(Records from a collection)
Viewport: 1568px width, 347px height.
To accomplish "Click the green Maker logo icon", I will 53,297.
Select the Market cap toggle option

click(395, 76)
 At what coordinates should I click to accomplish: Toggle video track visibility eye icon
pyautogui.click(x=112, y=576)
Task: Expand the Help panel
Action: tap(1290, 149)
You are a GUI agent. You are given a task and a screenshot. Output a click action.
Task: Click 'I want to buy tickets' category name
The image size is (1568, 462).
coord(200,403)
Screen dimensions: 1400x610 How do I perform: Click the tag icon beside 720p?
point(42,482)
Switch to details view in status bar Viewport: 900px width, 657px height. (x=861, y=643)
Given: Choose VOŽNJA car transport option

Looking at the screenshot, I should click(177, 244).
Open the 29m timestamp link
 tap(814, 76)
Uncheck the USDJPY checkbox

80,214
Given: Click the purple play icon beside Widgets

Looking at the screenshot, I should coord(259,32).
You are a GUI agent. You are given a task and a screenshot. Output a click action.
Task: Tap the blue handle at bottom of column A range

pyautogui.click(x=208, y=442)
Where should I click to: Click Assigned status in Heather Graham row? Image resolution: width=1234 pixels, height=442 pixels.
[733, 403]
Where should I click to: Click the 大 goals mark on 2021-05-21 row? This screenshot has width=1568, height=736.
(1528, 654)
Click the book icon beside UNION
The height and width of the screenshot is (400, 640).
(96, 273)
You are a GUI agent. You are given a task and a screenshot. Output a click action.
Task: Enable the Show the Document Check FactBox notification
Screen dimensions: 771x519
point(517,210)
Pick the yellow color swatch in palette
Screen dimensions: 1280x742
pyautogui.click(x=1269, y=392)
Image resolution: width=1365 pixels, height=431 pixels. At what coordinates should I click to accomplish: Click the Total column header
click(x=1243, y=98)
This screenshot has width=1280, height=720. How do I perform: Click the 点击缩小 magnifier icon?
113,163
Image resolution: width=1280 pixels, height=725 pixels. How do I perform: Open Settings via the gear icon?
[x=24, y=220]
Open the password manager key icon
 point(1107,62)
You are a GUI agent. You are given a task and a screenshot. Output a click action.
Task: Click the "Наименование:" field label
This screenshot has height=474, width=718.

### Problem
Go through the entries above and copy each line holding the string "Viewport".

### Solution for this task
Viewport: 1568px width, 347px height.
Switch to details view in status bar Viewport: 900px width, 657px height. (x=861, y=643)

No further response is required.